Right to attendance and voting

  • To be entitled to attend and vote at the Meeting (and for the purpose of the determination by the Company of the number of votes they may cast), shareholders must be entered on the Company’s register of members maintained by Euroclear Sweden AB by Thursday 9 June 2022.
  • Shareholders whose shares are registered in the name of a nominee should note that they may be required by their respective nominee/s to temporarily re-register their shares in their own name in the register of members maintained by Euroclear Sweden AB in order to be entitled to attend and vote (in person or by proxy) at the Meeting. Any such re-registration would need to be effected by Thursday 9 June 2022. Shareholders should therefore liaise with and instruct their nominees well in advance thereof.
  • To be entitled to attend and vote in person at the Meeting, shareholders must notify Euroclear Sweden AB of their intention to attend the Meeting by Thursday 9 June 2022 and can do so by (i) e-mail to Generalmeetingservice@euroclear. com or (ii) mail to: Kambi Group plc, c/o Euroclear Sweden AB, Box 191, SE-101 23 Stockholm, Sweden or (iii) by phone on +46 8 402 9092 during the office hours of Euroclear Sweden AB. Notification should include the shareholder’s name, address, email address, daytime telephone number, personal or corporate identification number, number of shares held in the Company, as well as details of any proxies (if applicable, in the case that the shareholder has appointed a third party representative to attend the Meeting in their stead). Information submitted in connection with the notification will be computerised and used exclusively for the Meeting. See below for additional information on the processing of personal data.

Shareholders’ right to appoint a proxy

  • A shareholder who is entitled to attend and vote at the Meeting, is entitled to appoint one or more proxies to attend and vote on his or her behalf. A proxy need not also be a shareholder. If the shareholder is an individual, the proxy form must be signed by the appointer (or his authorised attorney) or comply with Article 126 of the Articles. If the shareholder is a corporation, the proxy form must be signed on its behalf by an authorised attorney or a duly authorised officer of the corporation or comply with Article 126 of the Articles.
  • Proxy forms must clearly indicate whether the proxy is to vote in their discretion or in accordance with the voting instructions sheet attached to the proxy form. Your proxy shall vote as you have directed in respect of the resolutions set out in this notice or on any other resolution that is properly put to the meeting. If the proxy form is returned to the Company without any indication as to how the proxy shall vote, generally or in respect of a particular resolution, the proxy shall exercise their discretion as to how to vote or whether to abstain from voting, generally or in respect of that particular resolution (as applicable).
  • Where the shareholder is a corporation, a document evidencing the signatory right of the officer signing the proxy form, must be submitted with the proxy form. Where the proxy form is signed on behalf of the shareholder by an attorney (rather than by an authorised representative, in the case of a corporation), the original power of attorney or a copy thereof certified or notarised in a manner acceptable to the Board of Directors must be submitted to the Company, failing which the appointment of the proxy may be treated as invalid.

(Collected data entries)
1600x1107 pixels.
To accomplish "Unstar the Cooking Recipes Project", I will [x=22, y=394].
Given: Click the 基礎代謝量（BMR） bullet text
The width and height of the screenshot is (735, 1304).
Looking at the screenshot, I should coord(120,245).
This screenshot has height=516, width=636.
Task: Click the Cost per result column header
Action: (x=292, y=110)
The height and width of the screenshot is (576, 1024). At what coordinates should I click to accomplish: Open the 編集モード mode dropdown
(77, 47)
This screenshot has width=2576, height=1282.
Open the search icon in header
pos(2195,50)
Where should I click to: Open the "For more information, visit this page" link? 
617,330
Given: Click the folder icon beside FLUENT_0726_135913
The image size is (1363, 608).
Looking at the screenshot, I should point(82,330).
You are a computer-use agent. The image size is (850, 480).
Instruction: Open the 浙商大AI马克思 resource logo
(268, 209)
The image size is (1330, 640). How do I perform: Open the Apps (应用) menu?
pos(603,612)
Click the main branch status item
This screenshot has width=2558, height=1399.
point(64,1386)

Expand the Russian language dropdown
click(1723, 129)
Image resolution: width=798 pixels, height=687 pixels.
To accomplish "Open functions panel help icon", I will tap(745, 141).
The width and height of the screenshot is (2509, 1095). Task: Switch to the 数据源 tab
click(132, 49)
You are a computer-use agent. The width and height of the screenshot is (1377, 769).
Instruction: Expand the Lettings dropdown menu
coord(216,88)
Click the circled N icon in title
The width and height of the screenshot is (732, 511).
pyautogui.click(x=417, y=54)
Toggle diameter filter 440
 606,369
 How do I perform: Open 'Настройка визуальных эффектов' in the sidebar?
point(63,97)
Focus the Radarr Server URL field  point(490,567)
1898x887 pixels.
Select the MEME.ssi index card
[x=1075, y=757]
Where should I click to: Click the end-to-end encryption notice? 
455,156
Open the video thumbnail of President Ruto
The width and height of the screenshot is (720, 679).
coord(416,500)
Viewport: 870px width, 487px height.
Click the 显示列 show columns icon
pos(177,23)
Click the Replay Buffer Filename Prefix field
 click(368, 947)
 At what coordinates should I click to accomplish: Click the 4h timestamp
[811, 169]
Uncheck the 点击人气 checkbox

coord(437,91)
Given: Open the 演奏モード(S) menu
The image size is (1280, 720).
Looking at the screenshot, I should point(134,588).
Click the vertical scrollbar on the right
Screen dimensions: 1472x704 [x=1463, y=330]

▸ SHORT TASK 1
Reproduce the stretch of the shareholder meeting notice from "Right to attendance" through "in advance thereof.".
▸ SHORT TASK 2
Write out the stretch of the listing from the line containing "Given: Open the 演奏モード(S) menu" through the end of the listing.

▸ EXERCISE RESULT 1
Right to attendance and voting

  • To be entitled to attend and vote at the Meeting (and for the purpose of the determination by the Company of the number of votes they may cast), shareholders must be entered on the Company’s register of members maintained by Euroclear Sweden AB by Thursday 9 June 2022.
  • Shareholders whose shares are registered in the name of a nominee should note that they may be required by their respective nominee/s to temporarily re-register their shares in their own name in the register of members maintained by Euroclear Sweden AB in order to be entitled to attend and vote (in person or by proxy) at the Meeting. Any such re-registration would need to be effected by Thursday 9 June 2022. Shareholders should therefore liaise with and instruct their nominees well in advance thereof.

▸ EXERCISE RESULT 2
Given: Open the 演奏モード(S) menu
The image size is (1280, 720).
Looking at the screenshot, I should point(134,588).
Click the vertical scrollbar on the right
Screen dimensions: 1472x704 [x=1463, y=330]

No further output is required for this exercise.